* _TEXT EXTRACT_:
•••

At the convergence of the fields of social work, urban planning, and policymaking, the UCLA Luskin School of Public Affairs identifies and develops emerging areas of research and teaching, cultivating leaders and change agents who advance solutions to society’s most pressing problems.
Founded in 1994, UCLA Luskin incorporates the best practices in scholarship, research, and teaching in the fields of social work, urban and regional planning, and policymaking. The unique intersection of these disciplines within one school allows for academic cross-collaboration and a graduate education that values diverse perspectives at the macro- and micro- organizational levels. Graduates of the master’s and doctoral programs are well prepared to take leadership roles and effect change as practitioners, researchers, and policymakers in the public, private, and non-governmental sectors.
Faculty of the Luskin School of Public Affairs are actively engaged in research that address pressing national and regional issues including immigration, drug policy, prison reform, health care financing, transportation and the environment, national security, economic development, and an aging U.S. and world population. The School is named after Meyer and Renee Luskin—UCLA alumni, Angelenos, and philanthropists—who generously gave a $100 million gift to UCLA, half of which funded endowments in the School of Public Affairs. On March 18, 2011, the School was officially named the UCLA Meyer and Renee Luskin School of Public Affairs.
Master’s degrees in Public Policy, Social Welfare, Urban and Regional Planning.
Doctoral programs in Social Welfare and Urban Planning.
Undergraduate minors in Public Affairs and Urban and Regional Planning.
Dean Gary M. Segura
Professor of Public Policy
Before beginning his appointment as Dean at UCLA Luskin in January 2017, professor Segura served as the Morris M. Doyle Centennial Professor of Public Policy, professor of political science, and professor and former chair of Chicana/o-Latina/o studies at Stanford University. A member of the Stanford faculty since 2008, he was a faculty affiliate of African and African American studies; American studies; feminist, gender and sexuality studies; Latin American studies; and urban studies. In addition, he was the director of the Center for American Democracy and the director of the Institute on the Politics of Inequality, Race and Ethnicity at Stanford. In 2010, Professor Segura was elected as a fellow of the American Academy of Arts and Sciences. Prior to joining Stanford, he was a member of the faculty at the University of Washington (2005-08), the University of Iowa (2001-05), Claremont Graduate University (1996-2001) and the University of California, Davis (1991-96).

•••

* _STORED DATA_:
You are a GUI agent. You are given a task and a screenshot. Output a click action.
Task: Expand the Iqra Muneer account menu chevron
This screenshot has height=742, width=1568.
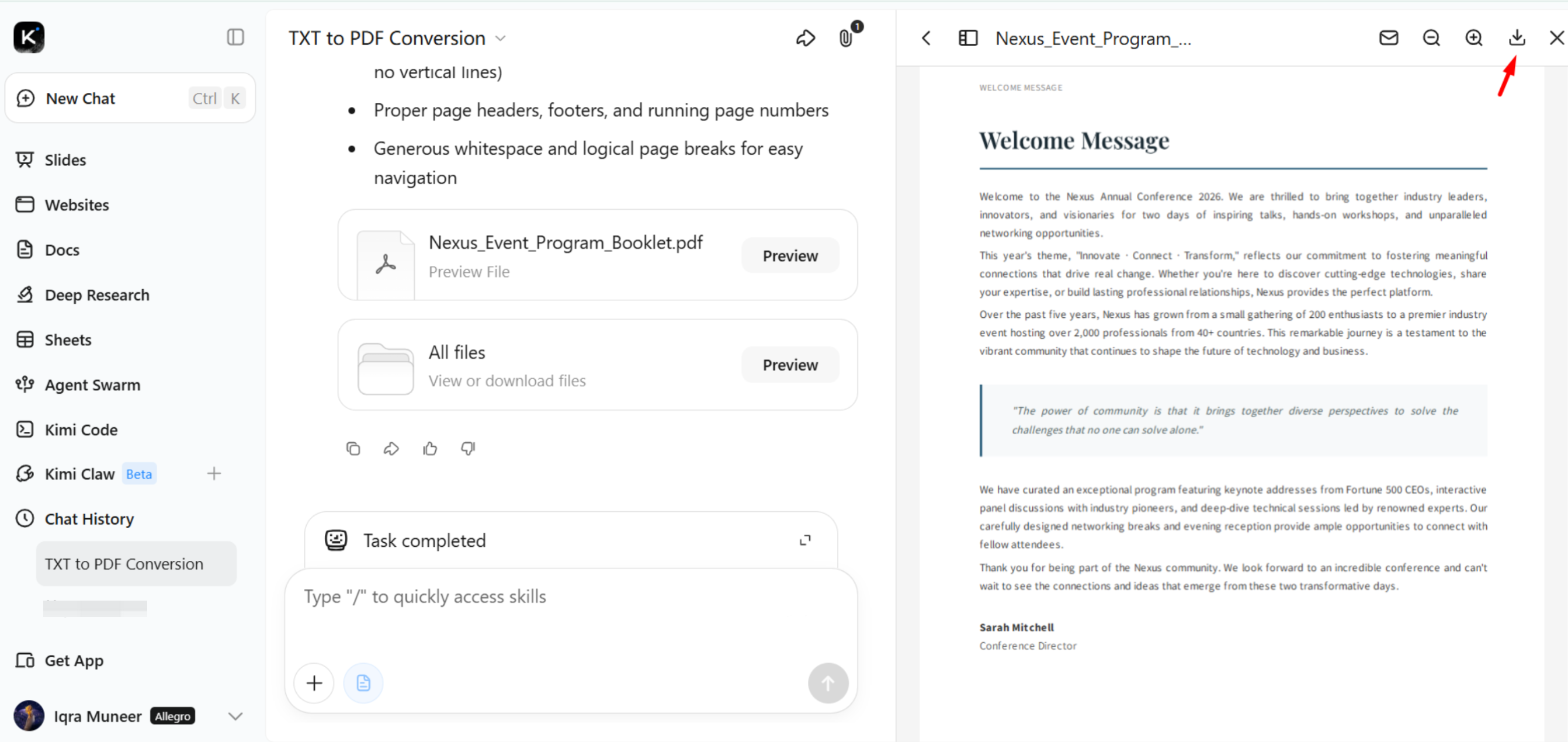tap(235, 716)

•••

* _THE REQUEST_:
Translate this sentence from the text about the UCLA Luskin School of Public Affairs into Spanish: "Founded in 1994, UCLA Luskin incorporates the best practices in scholarship, research, and teaching in the fields of social work, urban and regional planning, and policymaking." The listing above comes from a separate source and is unrelated to the text.

* _TASK RESPONSE_:
Fundada en 1994, UCLA Luskin incorpora las mejores prácticas en la labor académica, la investigación y la docencia en los campos del trabajo social, la planificación urbana y regional y la formulación de políticas.